Eğitim Hakkı İhlaline Ceza
Otizmli Ozan Barış’ın ayrımcılık yoluyla eğitim hakkının ihlal edildiği gerekçesiyle İstanbul İl Milli Eğitim Müdürlüğü’ne 50 bin TL para cezası verildi.
Türkiye İnsan Hakları ve Eşitlik Kurumu (TİHEK), İstanbul İl Milli Eğitim Müdürlüğü’ne otizmli Ozan Barış’ın eğitim hakkını ihlal ettiği gerekçesiyle 50 bin TL idari para cezası verdi. Bu karar, engelli bireylere yönelik eğitimde ayrımcılığa dair İstanbul İl Milli Eğitim Müdürlüğüne verilen ilk yüksek tutarlı ceza olması nedeniyle Türkiye’de emsal teşkil ediyor.
Otizm spektrum tanısı bulunan Ozan Barış, yıllarca eğitim sistemine dahil edilmedi. Annesi Sedef Erken’in çabalarıyla yürüyen mücadele sonucunda Türkiye’de ilk kez, bir kamu kurumu engellilik temelinde “makul düzenleme yapmama” suretiyle ayrımcılık yaptığı gerekçesiyle cezalandırıldı.
Ayrımcılık Denildi
TİHEK, öğrencinin kayıtlı göründüğü okullarda fiilen eğitim alamadığını, evine en yakın uygun okulda özel eğitim sınıfının önce açılıp sonra kapatılmasının öğrenciyi sistem dışına ittiğini ve bu süreçte kamu otoritelerinin anayasal yükümlülüklerini yerine getirmediğini tespit etti. Özellikle İstanbul İl Milli Eğitim Müdürlüğü’nün talepleri zamanında değerlendirmemesi ve süreci sürüncemede bırakmasını “ayrımcılık” olarak değerlendirildi. Kararda şu ifadelere yer verildi: “Otizmli öğrenci kamu idaresinin pasifliği nedeniyle bir yılı aşkın süre eğitim hakkından mahrûm kalmıştır. Bu süreçte eğitim hakkının gerektirdiği hız ve hassasiyetle hareket edilmemesi, eşitlik ilkesine aykırıdır.”

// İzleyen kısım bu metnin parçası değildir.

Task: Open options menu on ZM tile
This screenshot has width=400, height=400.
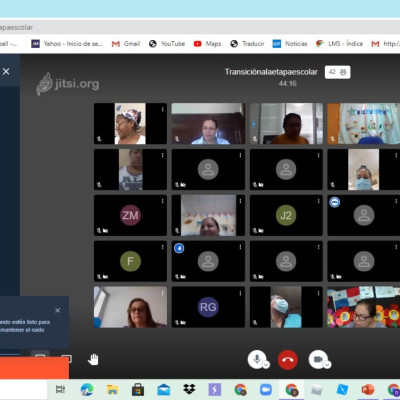Action: pyautogui.click(x=162, y=201)
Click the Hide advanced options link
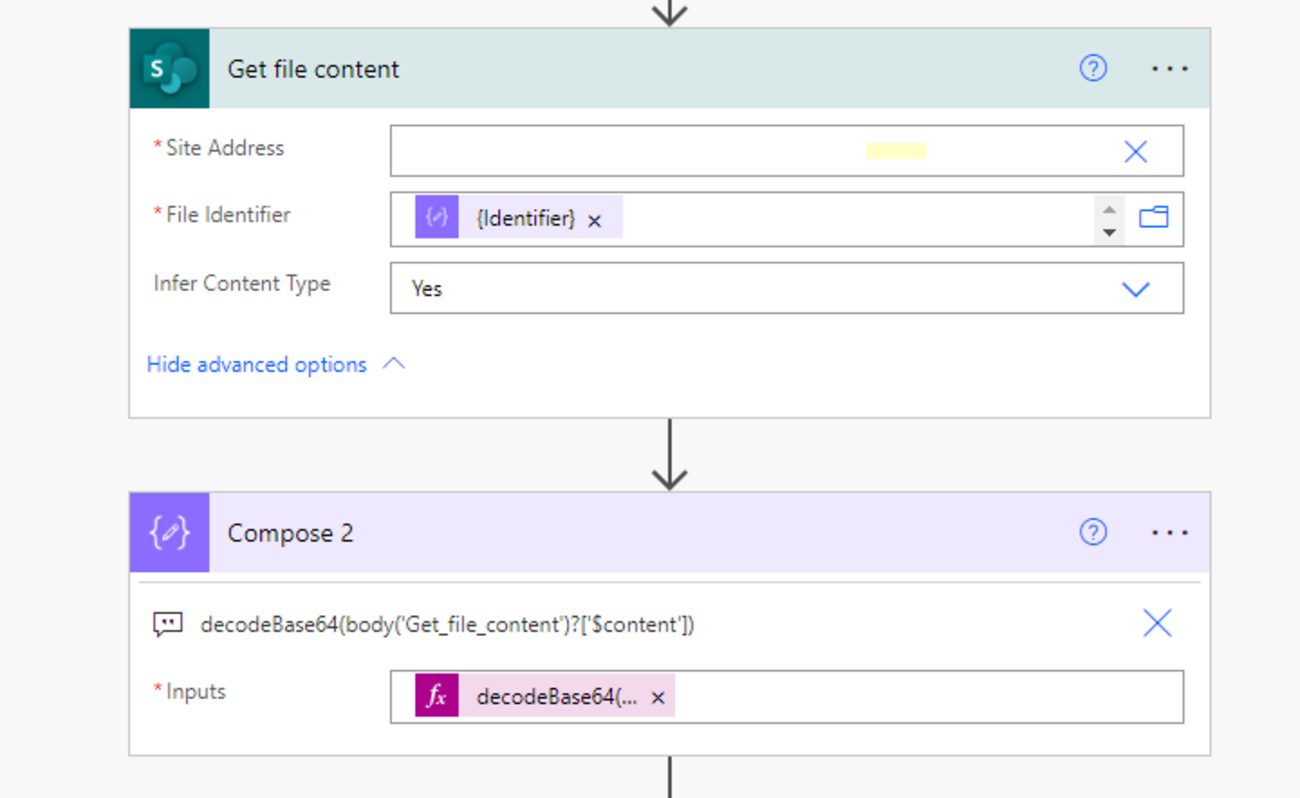 pyautogui.click(x=256, y=364)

Kararda, İstanbul İl Milli Eğitim Müdürlüğü’nün makul düzenleme yükümlülüğünü yerine getirmediği, öğrencinin eğitime fiilen ulaşamaması ayrımcılık olarak değerlendirildi. Avukat Erken kararı şöyle değerlendirdi: “Bu karar sadece oğlum için değil, eğitim sisteminin dışında bırakılan ya da eğitim hakları ihlal edilerek hakkı olan eğitimi alamayan binlerce engelli çocuk için önemli. Artık kimse ‘okulumuz proje okulu, özel eğitim sınıfı açmayız” diyemeyecek. Bu karar, kamu kurumlarının yalnızca kâğıt üzerinde değil fiili erişimi sağlayacak şekilde engelli bireylerin haklarını güvence altına alma yükümlülüklerini hatırlatıyor. Aynı zamanda engellilere yönelik sistematik ayrımcılığın belgelenip yaptırıma bağlandığı ilk örneklerden biri olarak hukuk literatürüne geçecek nitelikte.”